• What the task requires:
Print every record exactly, with nothing added or left out.

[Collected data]
- Opening Delimiter -

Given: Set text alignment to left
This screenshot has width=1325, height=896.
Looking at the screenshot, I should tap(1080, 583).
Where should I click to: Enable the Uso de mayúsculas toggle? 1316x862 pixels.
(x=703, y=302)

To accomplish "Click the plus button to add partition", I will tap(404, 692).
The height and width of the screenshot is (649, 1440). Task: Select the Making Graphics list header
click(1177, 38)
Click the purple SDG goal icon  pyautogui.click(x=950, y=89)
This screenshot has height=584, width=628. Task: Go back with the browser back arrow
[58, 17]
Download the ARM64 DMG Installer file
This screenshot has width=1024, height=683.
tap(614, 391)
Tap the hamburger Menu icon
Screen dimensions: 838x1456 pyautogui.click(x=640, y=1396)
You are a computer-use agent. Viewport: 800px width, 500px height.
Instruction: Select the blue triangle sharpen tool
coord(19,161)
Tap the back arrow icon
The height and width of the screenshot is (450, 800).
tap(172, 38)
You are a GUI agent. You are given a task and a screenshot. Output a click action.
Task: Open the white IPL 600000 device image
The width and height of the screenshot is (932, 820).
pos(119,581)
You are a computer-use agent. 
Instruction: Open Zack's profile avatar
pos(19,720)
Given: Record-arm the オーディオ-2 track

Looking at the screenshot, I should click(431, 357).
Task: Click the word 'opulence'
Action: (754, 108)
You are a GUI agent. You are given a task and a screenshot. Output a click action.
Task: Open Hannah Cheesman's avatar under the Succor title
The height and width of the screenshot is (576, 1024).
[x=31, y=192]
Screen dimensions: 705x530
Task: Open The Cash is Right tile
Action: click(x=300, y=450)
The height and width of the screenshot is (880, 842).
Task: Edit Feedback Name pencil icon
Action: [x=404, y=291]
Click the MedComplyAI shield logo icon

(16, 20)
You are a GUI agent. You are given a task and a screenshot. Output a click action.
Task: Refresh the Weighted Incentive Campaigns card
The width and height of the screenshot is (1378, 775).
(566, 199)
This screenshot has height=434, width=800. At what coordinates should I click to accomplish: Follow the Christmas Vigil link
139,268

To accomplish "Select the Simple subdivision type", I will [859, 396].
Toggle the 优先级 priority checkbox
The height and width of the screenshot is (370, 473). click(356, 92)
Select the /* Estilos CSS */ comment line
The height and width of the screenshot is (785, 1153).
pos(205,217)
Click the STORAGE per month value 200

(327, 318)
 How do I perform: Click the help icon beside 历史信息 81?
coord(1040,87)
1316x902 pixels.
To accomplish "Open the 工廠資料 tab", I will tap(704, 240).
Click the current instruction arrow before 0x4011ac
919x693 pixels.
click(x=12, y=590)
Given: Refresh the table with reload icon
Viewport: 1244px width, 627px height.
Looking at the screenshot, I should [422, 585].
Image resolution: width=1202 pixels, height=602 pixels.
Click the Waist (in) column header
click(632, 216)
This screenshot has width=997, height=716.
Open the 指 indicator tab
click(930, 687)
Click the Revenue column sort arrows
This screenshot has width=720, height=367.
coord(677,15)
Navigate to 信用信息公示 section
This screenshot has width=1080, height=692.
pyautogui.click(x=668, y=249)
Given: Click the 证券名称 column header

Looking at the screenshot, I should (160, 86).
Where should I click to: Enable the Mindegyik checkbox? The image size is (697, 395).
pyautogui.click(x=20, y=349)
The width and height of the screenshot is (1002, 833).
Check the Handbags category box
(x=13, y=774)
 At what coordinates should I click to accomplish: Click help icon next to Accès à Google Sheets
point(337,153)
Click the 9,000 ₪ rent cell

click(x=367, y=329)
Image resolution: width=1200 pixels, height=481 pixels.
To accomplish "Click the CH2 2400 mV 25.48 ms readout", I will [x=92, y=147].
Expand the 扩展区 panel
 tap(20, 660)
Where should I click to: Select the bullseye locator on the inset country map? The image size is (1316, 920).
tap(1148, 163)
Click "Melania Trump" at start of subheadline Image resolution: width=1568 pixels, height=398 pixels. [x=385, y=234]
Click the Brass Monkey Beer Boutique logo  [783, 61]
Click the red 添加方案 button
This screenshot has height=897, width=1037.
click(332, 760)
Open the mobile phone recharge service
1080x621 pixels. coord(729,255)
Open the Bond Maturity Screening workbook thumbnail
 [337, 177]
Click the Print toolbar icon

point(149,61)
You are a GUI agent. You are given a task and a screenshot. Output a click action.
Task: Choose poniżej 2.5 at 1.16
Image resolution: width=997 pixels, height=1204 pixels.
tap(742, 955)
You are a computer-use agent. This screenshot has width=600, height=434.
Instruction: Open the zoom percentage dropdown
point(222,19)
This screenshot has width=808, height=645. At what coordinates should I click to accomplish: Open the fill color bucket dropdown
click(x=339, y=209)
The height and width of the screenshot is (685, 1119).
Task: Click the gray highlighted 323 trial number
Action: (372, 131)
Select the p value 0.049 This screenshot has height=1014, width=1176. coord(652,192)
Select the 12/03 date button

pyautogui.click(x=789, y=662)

- Closing Delimiter -

• Written solution:
Given: Set text alignment to left
This screenshot has width=1325, height=896.
Looking at the screenshot, I should tap(1080, 583).
Where should I click to: Enable the Uso de mayúsculas toggle? 1316x862 pixels.
(x=703, y=302)

To accomplish "Click the plus button to add partition", I will tap(404, 692).
The height and width of the screenshot is (649, 1440). Task: Select the Making Graphics list header
click(1177, 38)
Click the purple SDG goal icon  pyautogui.click(x=950, y=89)
This screenshot has height=584, width=628. Task: Go back with the browser back arrow
[58, 17]
Download the ARM64 DMG Installer file
This screenshot has width=1024, height=683.
tap(614, 391)
Tap the hamburger Menu icon
Screen dimensions: 838x1456 pyautogui.click(x=640, y=1396)
You are a computer-use agent. Viewport: 800px width, 500px height.
Instruction: Select the blue triangle sharpen tool
coord(19,161)
Tap the back arrow icon
The height and width of the screenshot is (450, 800).
tap(172, 38)
You are a GUI agent. You are given a task and a screenshot. Output a click action.
Task: Open the white IPL 600000 device image
The width and height of the screenshot is (932, 820).
pos(119,581)
You are a computer-use agent. 
Instruction: Open Zack's profile avatar
pos(19,720)
Given: Record-arm the オーディオ-2 track

Looking at the screenshot, I should click(431, 357).
Task: Click the word 'opulence'
Action: (754, 108)
You are a GUI agent. You are given a task and a screenshot. Output a click action.
Task: Open Hannah Cheesman's avatar under the Succor title
The height and width of the screenshot is (576, 1024).
[x=31, y=192]
Screen dimensions: 705x530
Task: Open The Cash is Right tile
Action: click(x=300, y=450)
The height and width of the screenshot is (880, 842).
Task: Edit Feedback Name pencil icon
Action: [x=404, y=291]
Click the MedComplyAI shield logo icon

(16, 20)
You are a GUI agent. You are given a task and a screenshot. Output a click action.
Task: Refresh the Weighted Incentive Campaigns card
The width and height of the screenshot is (1378, 775).
(566, 199)
This screenshot has height=434, width=800. At what coordinates should I click to accomplish: Follow the Christmas Vigil link
139,268

To accomplish "Select the Simple subdivision type", I will [859, 396].
Toggle the 优先级 priority checkbox
The height and width of the screenshot is (370, 473). click(356, 92)
Select the /* Estilos CSS */ comment line
The height and width of the screenshot is (785, 1153).
pos(205,217)
Click the STORAGE per month value 200

(327, 318)
 How do I perform: Click the help icon beside 历史信息 81?
coord(1040,87)
1316x902 pixels.
To accomplish "Open the 工廠資料 tab", I will tap(704, 240).
Click the current instruction arrow before 0x4011ac
919x693 pixels.
click(x=12, y=590)
Given: Refresh the table with reload icon
Viewport: 1244px width, 627px height.
Looking at the screenshot, I should [422, 585].
Image resolution: width=1202 pixels, height=602 pixels.
Click the Waist (in) column header
click(632, 216)
This screenshot has width=997, height=716.
Open the 指 indicator tab
click(930, 687)
Click the Revenue column sort arrows
This screenshot has width=720, height=367.
coord(677,15)
Navigate to 信用信息公示 section
This screenshot has width=1080, height=692.
pyautogui.click(x=668, y=249)
Given: Click the 证券名称 column header

Looking at the screenshot, I should (160, 86).
Where should I click to: Enable the Mindegyik checkbox? The image size is (697, 395).
pyautogui.click(x=20, y=349)
The width and height of the screenshot is (1002, 833).
Check the Handbags category box
(x=13, y=774)
 At what coordinates should I click to accomplish: Click help icon next to Accès à Google Sheets
point(337,153)
Click the 9,000 ₪ rent cell

click(x=367, y=329)
Image resolution: width=1200 pixels, height=481 pixels.
To accomplish "Click the CH2 2400 mV 25.48 ms readout", I will [x=92, y=147].
Expand the 扩展区 panel
 tap(20, 660)
Where should I click to: Select the bullseye locator on the inset country map? The image size is (1316, 920).
tap(1148, 163)
Click "Melania Trump" at start of subheadline Image resolution: width=1568 pixels, height=398 pixels. [x=385, y=234]
Click the Brass Monkey Beer Boutique logo  [783, 61]
Click the red 添加方案 button
This screenshot has height=897, width=1037.
click(332, 760)
Open the mobile phone recharge service
1080x621 pixels. coord(729,255)
Open the Bond Maturity Screening workbook thumbnail
 [337, 177]
Click the Print toolbar icon

point(149,61)
You are a GUI agent. You are given a task and a screenshot. Output a click action.
Task: Choose poniżej 2.5 at 1.16
Image resolution: width=997 pixels, height=1204 pixels.
tap(742, 955)
You are a computer-use agent. This screenshot has width=600, height=434.
Instruction: Open the zoom percentage dropdown
point(222,19)
This screenshot has width=808, height=645. At what coordinates should I click to accomplish: Open the fill color bucket dropdown
click(x=339, y=209)
The height and width of the screenshot is (685, 1119).
Task: Click the gray highlighted 323 trial number
Action: (372, 131)
Select the p value 0.049 This screenshot has height=1014, width=1176. coord(652,192)
Select the 12/03 date button

pyautogui.click(x=789, y=662)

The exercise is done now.